*** Opening of Data ***

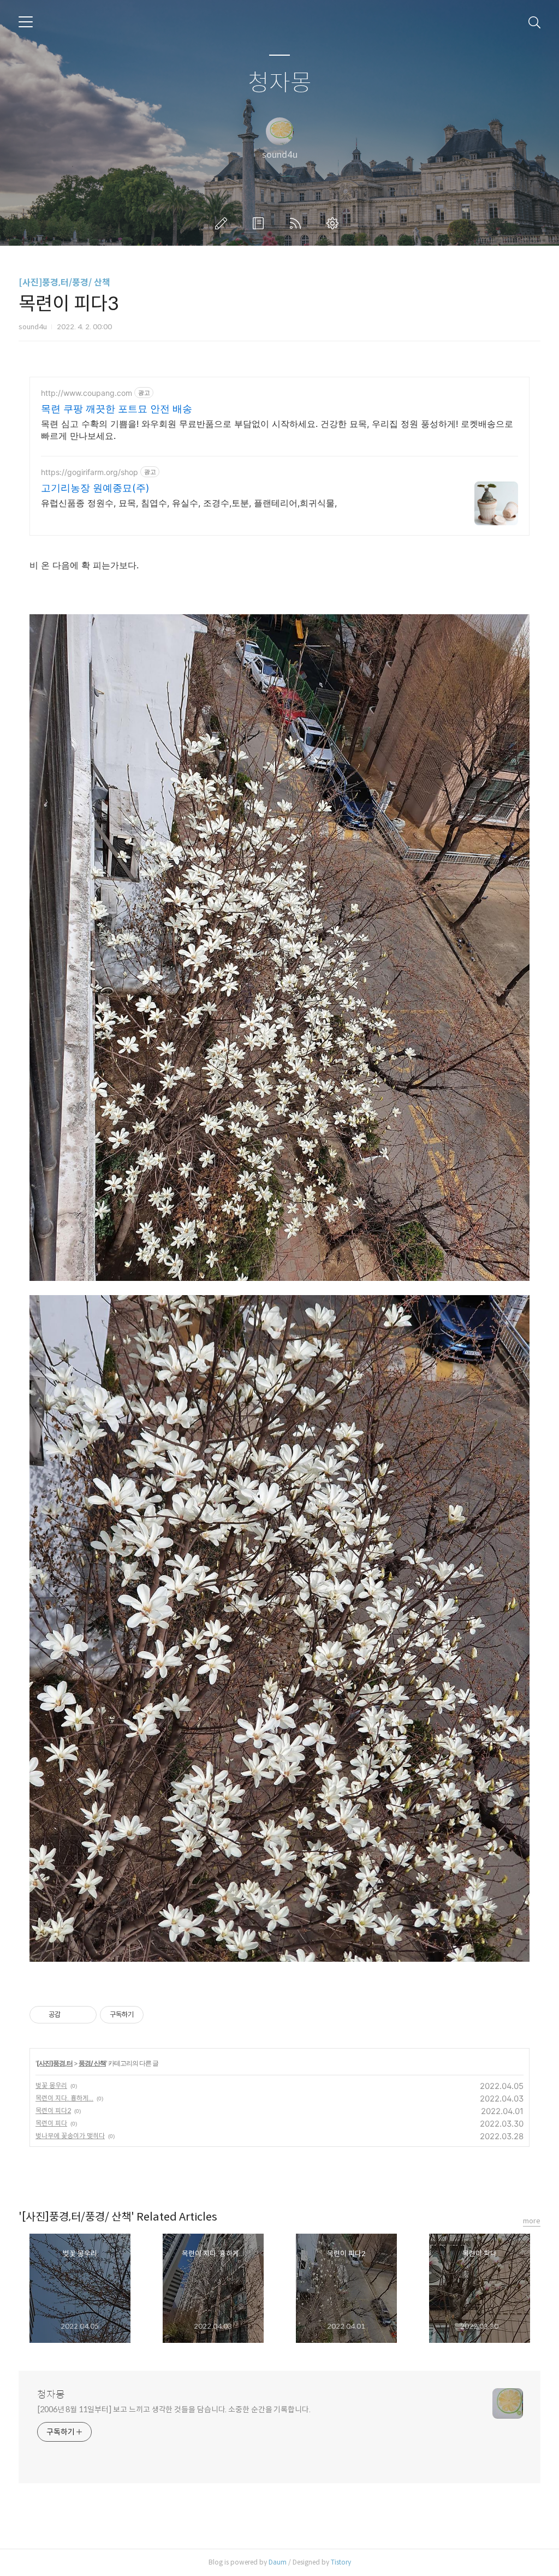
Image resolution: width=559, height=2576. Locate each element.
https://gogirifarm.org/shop (89, 472)
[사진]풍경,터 (55, 2063)
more (531, 2220)
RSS (297, 223)
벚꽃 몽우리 (51, 2085)
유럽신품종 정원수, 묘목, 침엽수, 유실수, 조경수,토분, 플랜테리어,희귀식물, (189, 502)
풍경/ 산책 (92, 2063)
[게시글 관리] (84, 2015)
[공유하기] (71, 2015)
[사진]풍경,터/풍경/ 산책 (64, 282)
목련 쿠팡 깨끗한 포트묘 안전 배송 (116, 408)
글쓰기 (223, 223)
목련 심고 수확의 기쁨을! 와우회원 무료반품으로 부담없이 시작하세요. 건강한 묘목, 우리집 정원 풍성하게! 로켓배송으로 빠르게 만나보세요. (277, 429)
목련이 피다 (51, 2123)
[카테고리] (25, 22)
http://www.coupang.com (86, 392)
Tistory (341, 2562)
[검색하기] (534, 22)
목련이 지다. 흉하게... (64, 2098)
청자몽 (280, 83)
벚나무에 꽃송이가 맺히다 (70, 2136)
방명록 (260, 223)
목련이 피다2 (53, 2110)
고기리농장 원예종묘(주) (95, 488)
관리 (335, 223)
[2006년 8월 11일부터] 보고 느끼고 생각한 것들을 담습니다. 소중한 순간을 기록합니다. (174, 2409)
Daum (278, 2562)
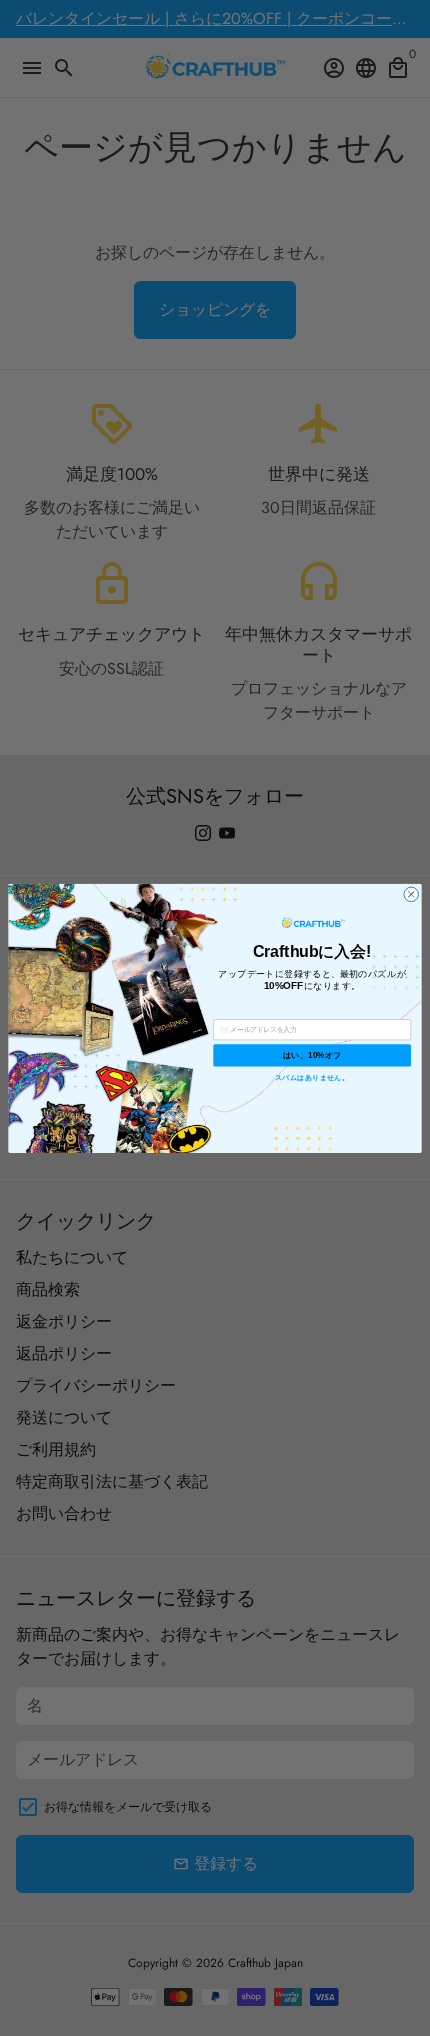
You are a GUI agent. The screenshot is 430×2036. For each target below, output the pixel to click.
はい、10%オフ (312, 1054)
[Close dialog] (411, 894)
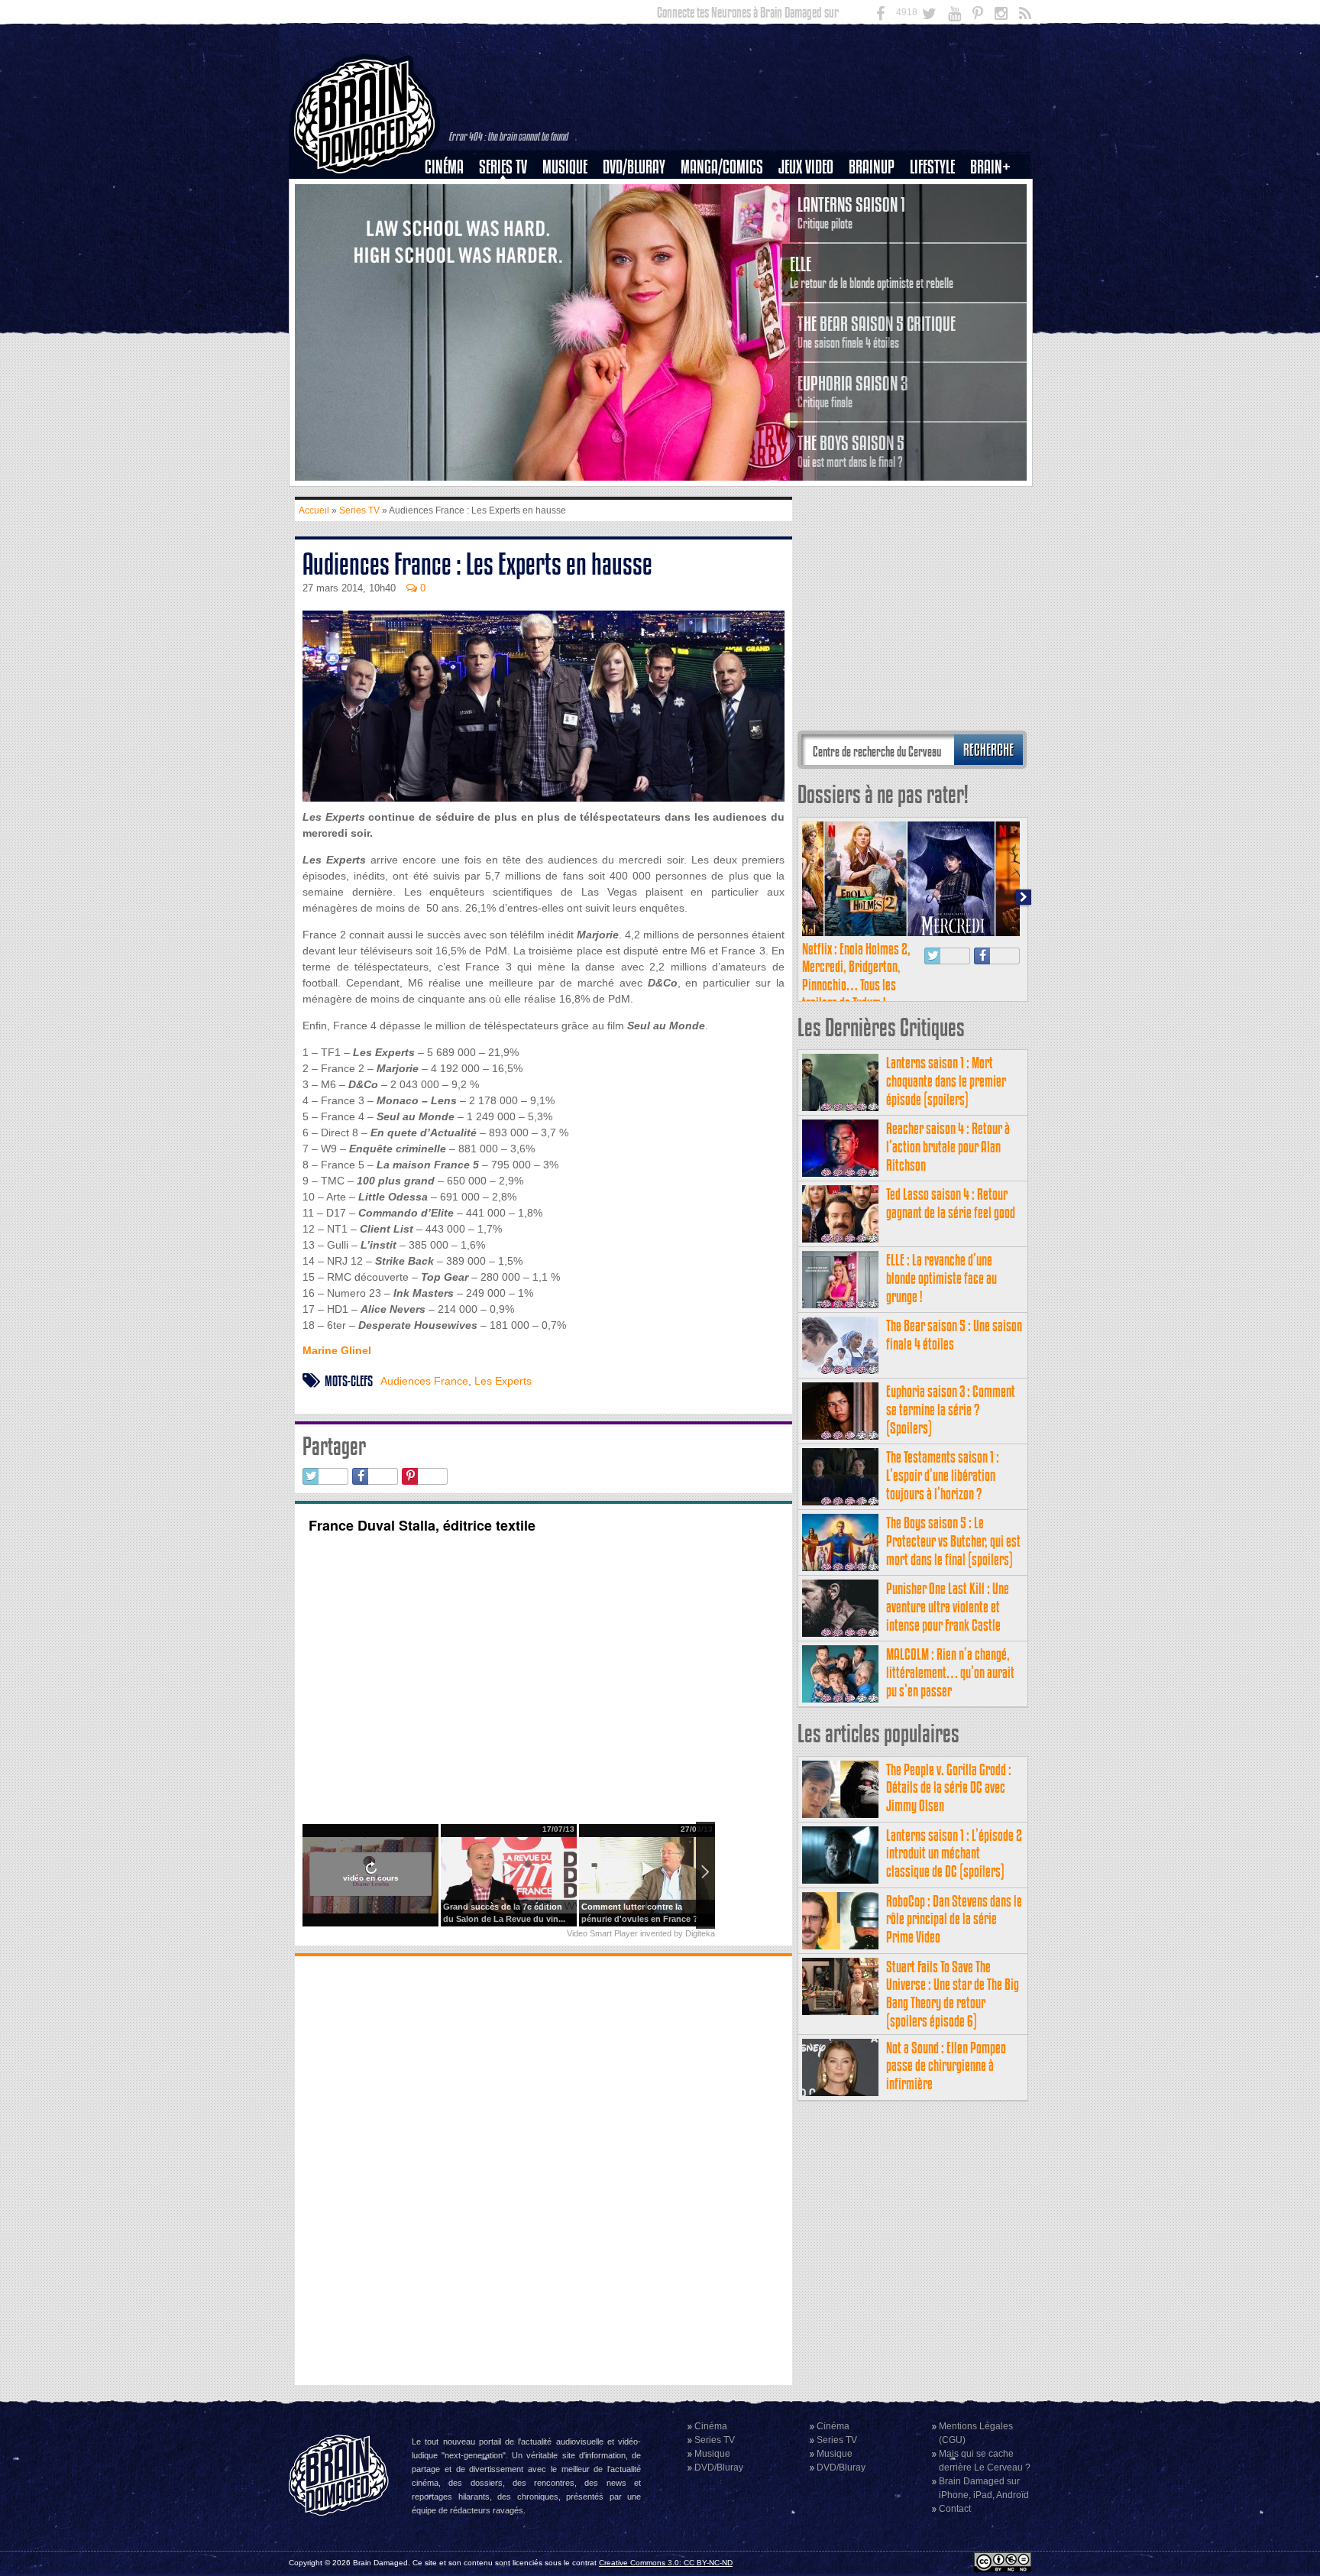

*** Close of Data ***

Problem details:
For the records above, tally the lines in which "each" appears, and give the number by itself.

Result:
2